## [ТЕКСТ ДОКУМЕНТА]

....

Жители города, близлежащих сел  бросали через ограду военнопленным хлеб, сало, огурцы, фляжки с водой. Мы с ребятами тоже пытались через колючую проволоку передавать пленным воду в бутылках, но охранники криками, а иногда и выстрелами вверх, отгоняли нас.

Люди рассказывали, что некоторые местные жительницы, с разрешения коменданта лагеря, в качестве «родственников» или под видом «невест» забирали военнопленных к себе домой.

...Недавно в интернете я прочитал, что на месте, где находился этот лагерь, 9 мая 2013 года установили памятный камень...

До сих пор не могу забыть, как в саду нашей соседки, старенькой учительницы Екатерины Алексеевны Черноглазовой, нашего пленного заставили вырыть себе могилу и тут же расстреляли. Наверное, кто-то в лагере сказал, что он коммунист или политработник.

Маленького роста, заросший, грязный, он плакал, становился на колени, что-то говорил о детях. В зарослях, каких кустарников мы прятались, что нас предатели не видели – не помню.

Позже, когда в город  пришли венгерские части, мы с ребятами из зарослей бурьяна и кустов видели, как венгерская жандармерия в саду детского дома (недалеко от нашего дома), за небольшим насыпным или естественным курганом, расстреляла группу цыган. Сколько было всего цыган я точно не помню - может быть человек шесть или восемь, а может быть и больше десяти. Расстреляли мужчин, детей, женщин, стариков, якобы, за то, что цыгане увели у них несколько лошадей. Перед расстрелом жандармы заставили цыган выкопать себе могилу.
             
После этого я еле пришел домой. Тётя Катя рассказывала, что я два или три  дня ничего не кушал. Была рвота. Так тяжело повлияла на меня картина расстрела табора цыган, хотя я до того уже видел много смертей. Я и сейчас отлично помню место, где находится этот курган.

Когда я учился в восьмом классе, у меня на затылке появился клок седых волос. Пожалуй, я слишком рано стал седым, потому, что видел для своего возраста, а мне было тогда 12 лет, слишком много ужасов.

....

## [ИСХОДНЫЕ ДАННЫЕ]
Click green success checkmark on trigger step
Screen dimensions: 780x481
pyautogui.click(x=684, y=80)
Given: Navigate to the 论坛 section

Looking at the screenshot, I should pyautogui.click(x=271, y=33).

....

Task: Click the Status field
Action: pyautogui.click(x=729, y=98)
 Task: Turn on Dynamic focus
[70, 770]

....

Скопируете из воспоминаний о войне отрывок между словами «Жители города, близлежащих» и «вверх, отгоняли нас.» включительно, без единого изменения?

## [РЕЗУЛЬТАТ]
Жители города, близлежащих сел  бросали через ограду военнопленным хлеб, сало, огурцы, фляжки с водой. Мы с ребятами тоже пытались через колючую проволоку передавать пленным воду в бутылках, но охранники криками, а иногда и выстрелами вверх, отгоняли нас.